Hermes la guio por las callejuelas, tirando de su mano. La joven observó todo a su alrededor sin aminorar el paso. Aunque sabía que debían darse prisa, nunca había visto Grecia antes, mucho menos en su época de máximo esplendor y en una región extinta, así que era normal que sus ojos fueran de un lado a otro mirando los detalles más absurdos: como los carteles artesanales de madera, los grabados en las casas, la arquitectura, los mosaicos y relieves... Y, aunque todo le había parecido precioso, cuando perdieron de vista el pueblo y llegaron a la costa, deseó poder borrar esa visión. Zeus estaba parado justo en un saliente del mar, pero Zoe no pudo fijarse en lo que el dios hacía. A su alrededor había un montón de cadáveres de hombres. Algunos estaban cerca de las rocas, con mordeduras por todo el cuerpo, otros estaba esparcidos por el suelo del puerto costero, haciendo que este brillara con un tono rojo macabro. Las redes de pesca rotas se encontraban cubriendo algunos cuerpos que habían sido parcialmente devorados.

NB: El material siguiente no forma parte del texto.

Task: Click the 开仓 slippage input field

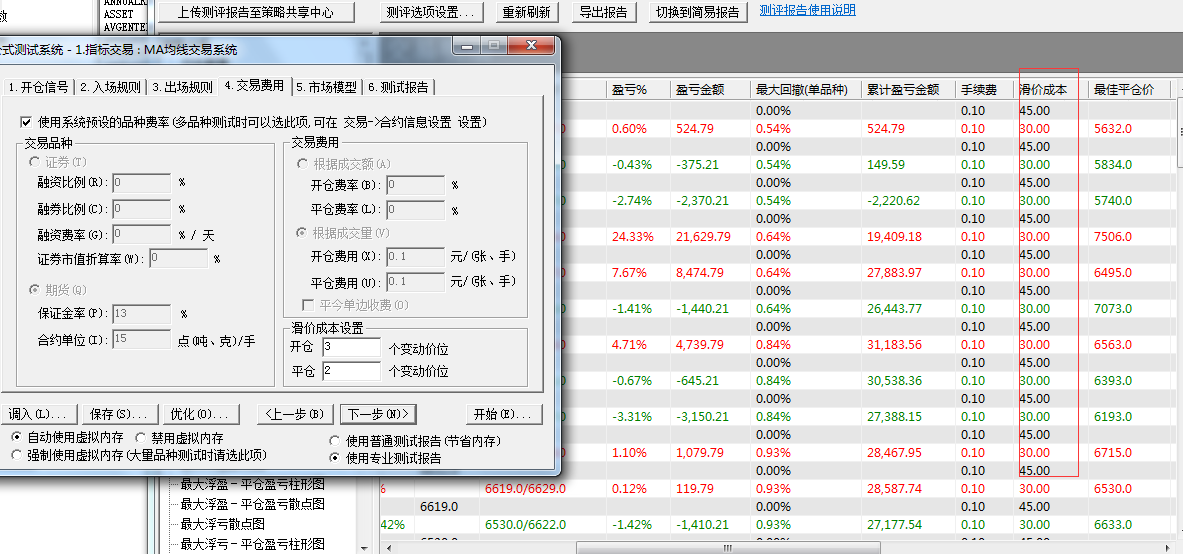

No quedaba nadie vivo, todo lo que había allí estaba muerto.

Zoe sintió ganas de vomitar otra vez. Se cubrió la boca con las manos e intentó mantener la compostura, pero no lo logró del todo. Hermes cubrió su rostro contra su pecho, impidiendo que siguiera viendo aquella masacre.

—No mires —murmuró.

—No puedo creerlo, no ha quedado nadie...

—Las mujeres y los niños se habrán marchado al ver a las sirenas, solo se alimentan de los hombres —explicó Hermes. Y tuvo que contener la respiración y obligarse a seguir con la mentira cuando vio a un par de niños muertos tirados en el suelo. Sus cuerpos estaban intactos, pues las sirenas solo devoraban a los hombres después de aprovechar todo el placer que estos podían proporcionarles. La muerte de esos niños a manos de las sirenas había sido solo un acto cruel y sin sentido—. Únicamente hombres...

—Es horrible —murmuró, aferrándose a su pecho. Hermes la apretó contra sí mientras retiraba la mirada de los niños.

—Lo sé, por eso tenemos que detenerlas.